All are winners of The Character Project’s Character Essay and Book Prize. Each winner earns a $3,000 award.
To make the list, authors had to leave behind academic prose and write for a general audience in a clear and engaging way. Although each selection is based on current research in the fields of religion, philosophy, or psychology, they were judged by the potential impact on the reader. How did the book or essay make the reader think about his or her own character – what it is like, what it should be like, and how it can be improved?
The Reading List:
• The (Honest) Truth About Dishonesty: How We Lie to Everyone Especially Ourselves
By Dan Ariely
This book examines the ways in which we all cheat, often due to irrational forces, but still have the potential to be honest.

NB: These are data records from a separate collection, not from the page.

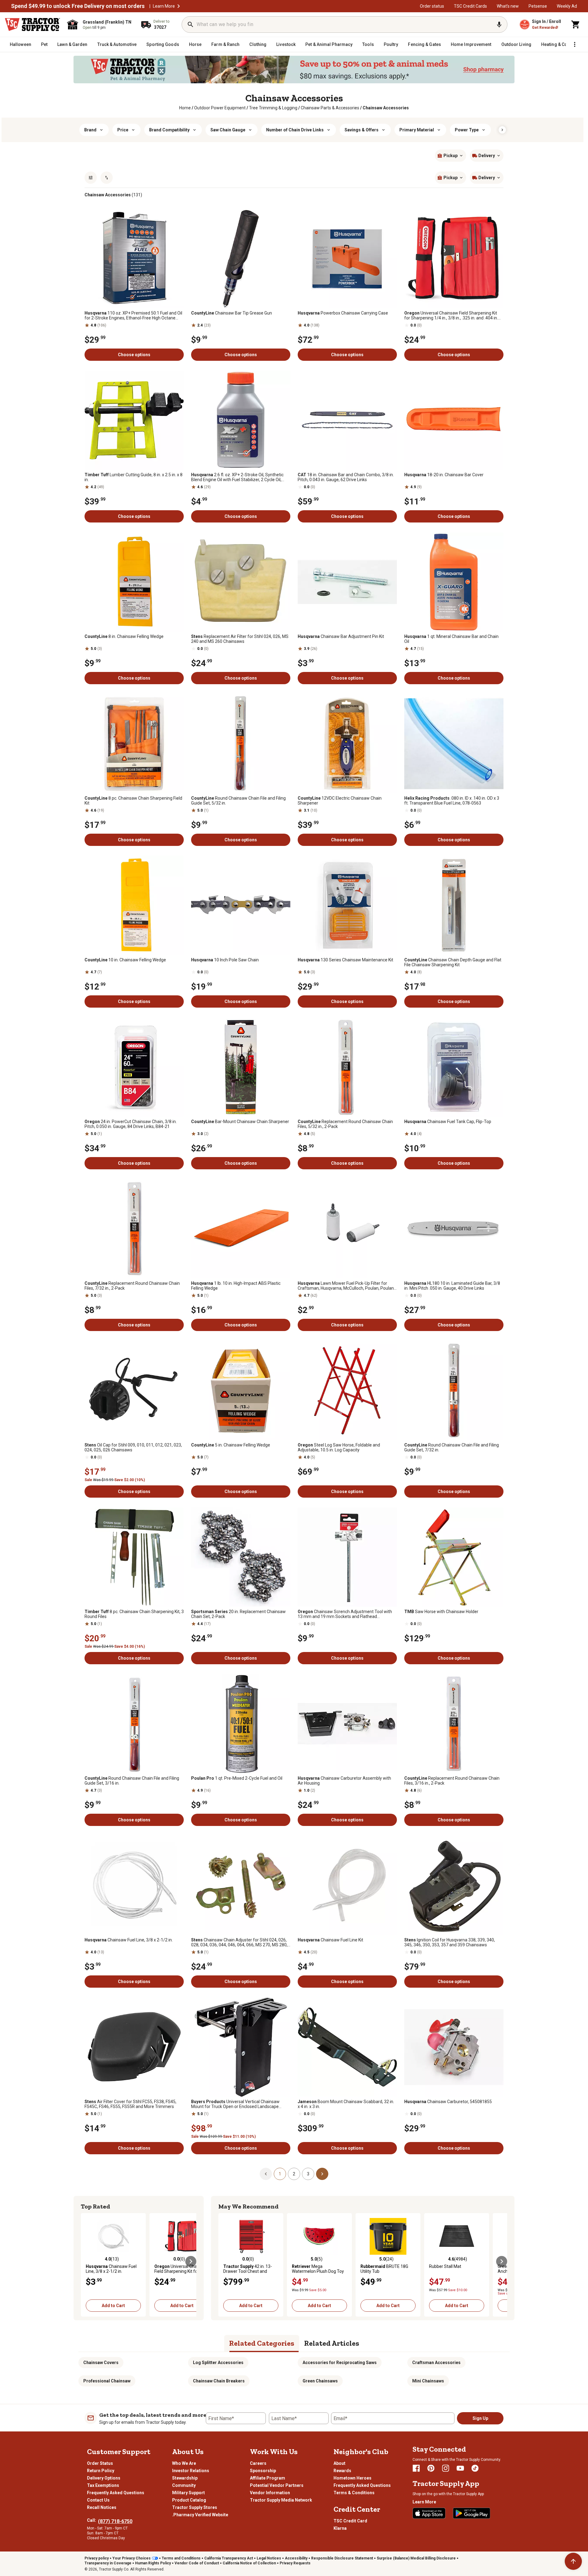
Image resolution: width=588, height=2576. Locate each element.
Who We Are (184, 2463)
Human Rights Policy (153, 2563)
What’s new (508, 6)
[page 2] (322, 2173)
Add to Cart (113, 2305)
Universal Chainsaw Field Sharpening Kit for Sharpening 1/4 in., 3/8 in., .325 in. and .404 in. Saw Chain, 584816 (451, 315)
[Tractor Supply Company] (32, 24)
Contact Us (98, 2500)
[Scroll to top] (573, 2561)
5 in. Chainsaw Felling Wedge (230, 1445)
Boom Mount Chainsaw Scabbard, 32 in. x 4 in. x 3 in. (346, 2104)
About (339, 2463)
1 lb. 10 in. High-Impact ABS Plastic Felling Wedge (236, 1286)
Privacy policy (97, 2558)
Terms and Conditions (181, 2558)
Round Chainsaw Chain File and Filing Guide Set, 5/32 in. (238, 800)
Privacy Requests (295, 2563)
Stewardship (185, 2478)
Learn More (164, 6)
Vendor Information (270, 2492)
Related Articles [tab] (331, 2343)
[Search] (190, 24)
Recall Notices (101, 2507)
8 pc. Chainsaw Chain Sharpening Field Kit (133, 800)
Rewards (342, 2470)
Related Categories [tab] (261, 2343)
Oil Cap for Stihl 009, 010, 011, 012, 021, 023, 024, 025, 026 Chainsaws (133, 1447)
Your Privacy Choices (131, 2558)
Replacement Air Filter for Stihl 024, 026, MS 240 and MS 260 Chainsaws (239, 639)
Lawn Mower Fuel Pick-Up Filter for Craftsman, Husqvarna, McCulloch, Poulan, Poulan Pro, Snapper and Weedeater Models (346, 1286)
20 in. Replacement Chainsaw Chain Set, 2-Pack (238, 1614)
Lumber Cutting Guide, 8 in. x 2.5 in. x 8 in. (134, 477)
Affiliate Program (267, 2478)
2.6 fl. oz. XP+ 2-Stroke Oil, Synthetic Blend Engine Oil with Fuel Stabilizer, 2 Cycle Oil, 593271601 (237, 477)
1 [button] (280, 2173)
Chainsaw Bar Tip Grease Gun (231, 313)
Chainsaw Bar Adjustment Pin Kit (341, 636)
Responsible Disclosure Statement (342, 2558)
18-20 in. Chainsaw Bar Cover (444, 474)
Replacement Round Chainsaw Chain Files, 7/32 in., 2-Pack (132, 1286)
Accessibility (296, 2558)
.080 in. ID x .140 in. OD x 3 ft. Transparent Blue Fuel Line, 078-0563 (451, 800)
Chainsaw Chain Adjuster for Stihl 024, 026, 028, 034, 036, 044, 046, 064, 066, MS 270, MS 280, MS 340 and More (239, 1942)
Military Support (188, 2492)
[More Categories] (574, 44)
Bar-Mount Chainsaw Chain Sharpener (240, 1121)
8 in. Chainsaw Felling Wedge (124, 636)
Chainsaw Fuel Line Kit (330, 1939)
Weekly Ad (567, 6)
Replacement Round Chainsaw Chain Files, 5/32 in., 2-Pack (345, 1124)
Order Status (100, 2463)
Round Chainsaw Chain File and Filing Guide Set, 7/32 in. (451, 1447)
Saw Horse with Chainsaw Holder (441, 1611)
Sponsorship (263, 2470)
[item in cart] (575, 24)
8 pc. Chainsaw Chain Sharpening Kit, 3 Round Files (134, 1614)
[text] (386, 107)
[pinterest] (431, 2468)
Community (184, 2485)
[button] (178, 6)
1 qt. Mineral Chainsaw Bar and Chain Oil (451, 639)
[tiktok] (475, 2468)
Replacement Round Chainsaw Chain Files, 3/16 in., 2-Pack (451, 1781)
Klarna (340, 2528)
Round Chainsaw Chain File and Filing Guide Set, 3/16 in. (132, 1781)
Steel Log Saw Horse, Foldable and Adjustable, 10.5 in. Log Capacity (339, 1447)
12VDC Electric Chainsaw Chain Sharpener (340, 800)
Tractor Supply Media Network (281, 2500)
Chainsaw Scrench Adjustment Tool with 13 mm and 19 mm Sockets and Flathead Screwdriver (345, 1614)
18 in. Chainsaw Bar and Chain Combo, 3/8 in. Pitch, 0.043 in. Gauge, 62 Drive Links (346, 477)
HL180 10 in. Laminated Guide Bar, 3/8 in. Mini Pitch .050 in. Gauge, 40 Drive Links (452, 1286)
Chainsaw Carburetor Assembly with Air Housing (344, 1781)
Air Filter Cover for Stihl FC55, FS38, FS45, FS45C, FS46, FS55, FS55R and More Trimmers (130, 2104)
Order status (432, 6)
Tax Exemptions (103, 2485)
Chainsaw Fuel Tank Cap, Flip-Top (447, 1121)
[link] (185, 107)
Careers (258, 2463)
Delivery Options (103, 2478)
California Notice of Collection (249, 2563)
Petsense (538, 6)
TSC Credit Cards (470, 6)
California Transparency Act (228, 2558)
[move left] (86, 2261)
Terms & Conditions (354, 2492)
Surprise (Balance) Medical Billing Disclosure (416, 2558)
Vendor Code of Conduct (197, 2563)
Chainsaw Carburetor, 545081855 (448, 2101)
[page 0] (266, 2173)
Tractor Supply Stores (194, 2507)
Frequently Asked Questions (115, 2492)
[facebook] (416, 2468)
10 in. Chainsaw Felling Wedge (125, 959)
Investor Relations (190, 2470)
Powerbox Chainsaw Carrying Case (343, 313)
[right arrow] (502, 130)
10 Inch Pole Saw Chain (225, 959)
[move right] (190, 2261)
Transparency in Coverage (108, 2563)
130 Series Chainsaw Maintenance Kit (345, 959)
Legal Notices (269, 2558)
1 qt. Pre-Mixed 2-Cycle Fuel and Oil (236, 1778)
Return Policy (100, 2470)
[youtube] (460, 2468)
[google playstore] (471, 2513)
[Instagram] (445, 2468)
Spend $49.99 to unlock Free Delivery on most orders (78, 6)
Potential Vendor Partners (276, 2485)
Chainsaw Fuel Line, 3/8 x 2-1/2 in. (129, 1939)
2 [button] (294, 2173)
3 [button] (308, 2173)
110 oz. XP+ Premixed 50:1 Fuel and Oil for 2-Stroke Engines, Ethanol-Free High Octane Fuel (133, 315)
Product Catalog (189, 2500)
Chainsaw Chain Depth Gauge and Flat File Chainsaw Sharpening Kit (452, 962)
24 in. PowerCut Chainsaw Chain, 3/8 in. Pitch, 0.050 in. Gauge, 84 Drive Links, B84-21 (131, 1124)
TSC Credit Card (350, 2520)
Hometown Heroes (352, 2478)
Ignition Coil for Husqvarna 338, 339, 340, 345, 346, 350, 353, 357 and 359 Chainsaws (449, 1942)
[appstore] (429, 2513)
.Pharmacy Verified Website (200, 2514)
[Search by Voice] (499, 24)
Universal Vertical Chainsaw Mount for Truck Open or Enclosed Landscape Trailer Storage (235, 2104)
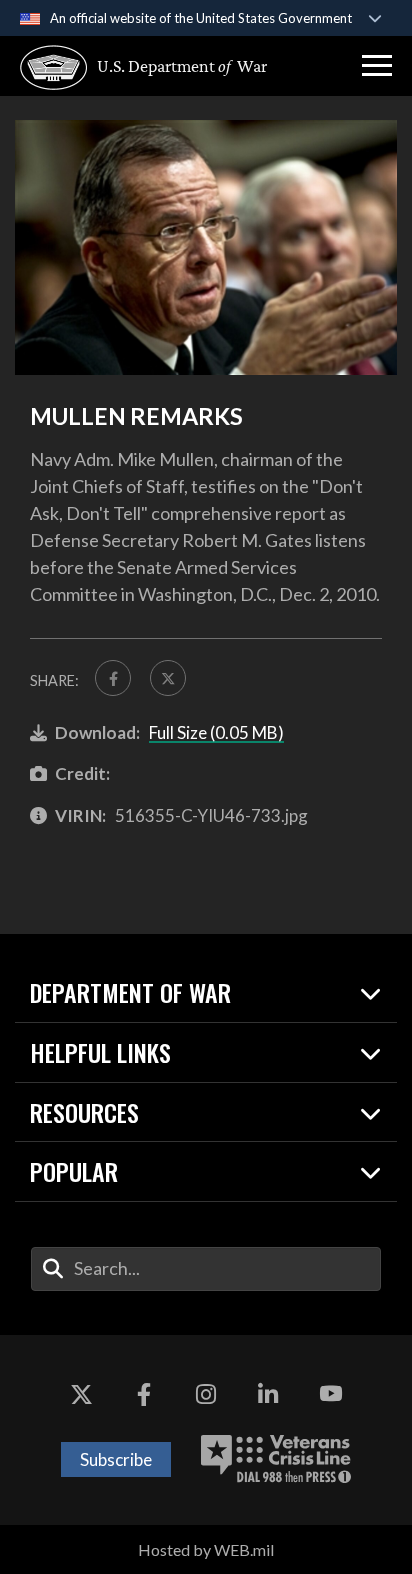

• Being Good: Christian Virtues for Everyday Life
By Michael Austin & R. Douglas Geivett
Leading Christian philosophers and theologians explore in detail 11 key virtues ranging from love to hope to humility.
• “Courage” in Being Good: Christian Virtues for Everyday Life
By Rebecca DeYoung
This essay helps to better understand the difference between courage as portrayed in popular action-adventures, and the picture of courage in Christianity, especially as displayed by the Christian martyrs. While part of a prize-winning collection, this essay was nominated separately for prize consideration.
• Virtuous Minds: Intellectual Character Development
By Philip Dow
Dow’s book approaches seven intellectual virtues from a Christian perspective aimed at students, educators, and parents, with the ultimate goal of becoming people of intellectual character.
• The Power of Habit: Why We Do What We Do in Life and Business
By Charles Duhigg
The award-winning New York Times reporter’s popular read looks at the importance of habits and why some people can change themselves fairly easily while others never seem able to change.
• Passing Through the Sirens: The Trials of the Christian Wayfarer in the World
By David Elliot
This essay considers how Christians are to think about themselves as pilgrims or wayfarers in this world who are exiled from their homeland and meet many obstacles to good character on their journey.
• Character and Its Discontents
By Iskra Fileva
Having appeared in the New York Times Opinionator, this essay discusses recent doubts about the very existence of character traits as ordinarily conceived.
• The Best Things in Life: A Guide to What Really Matters
By Thomas Hurka
What is the importance of character and virtue? Hurka’s book examines this question in a larger discussion of what happiness is and how we can live a good life.
• Out of Character: Surprising Truths About the Liar, Cheat, Sinner (and Saint) Lurking in All of Us
By David DeSteno & Piercarlo Valdesolo
This book challenges our traditional understanding of character to try to better make sense of how people like Tiger Woods and Eliot Spitzer can act in such puzzling ways.
“I would recommend these readings to friends, parents, and educators,” Miller says. “A book sometimes has a transformative effect on a person. Each of these selections has that potential.”
The Character Project is a three-year initiative supported by a $4.2 million grant from the John Templeton Foundation with the goal of fostering new advances in the study of character in psychology, philosophy, and theology.